A study published by prestigious peer-reviewed journal, the Lancet, which claimed that the use of hydroxychloroquine was dangerous and led to more deaths has been retracted after it was found that the data used in the study could not be verified.
The retraction is a huge embarrassment for the scientific journal, and raises questions as to the possible politicization of science and medicine. Most media outlets raced to give extensive coverage to the study’s claims last month, using the now-retracted findings as a stick to beat US President Donald Trump who has publicly endorsed the use of hydroxychloroquine in the fight against Covid-19.
The World Health Organisation and many governments halted the use of hydroxychloroquine in clinical trials after the Lancet study was published. In the wake of the retraction, those decisions have now been reversed.
The Lancet’s statement last night said that: “Today, three of the authors of the paper, “Hydroxychloroquine or chloroquine with or without a macrolide for treatment of COVID-19: a multinational registry analysis”, have retracted their study. They were unable to complete an independent audit of the data underpinning their analysis. As a result, they have concluded that they “can no longer vouch for the veracity of the primary data sources”.
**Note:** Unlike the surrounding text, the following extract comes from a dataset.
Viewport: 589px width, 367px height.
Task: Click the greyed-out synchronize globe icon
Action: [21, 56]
The fourth author on the paper was Dr Sapan Desai, CEO of a small healthcare analytics company Surgisphere, which, according to an investigation by the Guardian, only had a handful of employees including a “science fiction writer and an adult-content model” but had managed to be accepted as a data provider for multiple studies on Covid-19. It has now been shown that the data provided cannot stand up to scrutiny.
The now-retracted study was described last month as a “landmark” piece of research “undertaken with stringent and meticulous analysis”. A few observers noted that this was an observational rather than a controlled study, but that concern was mostly glossed over. Very few media outlets, with some exceptions including Matt Treacy on this platform, noted that the drug had been safely used under medical supervision for decades for the treatment of malaria, lupus and other conditions.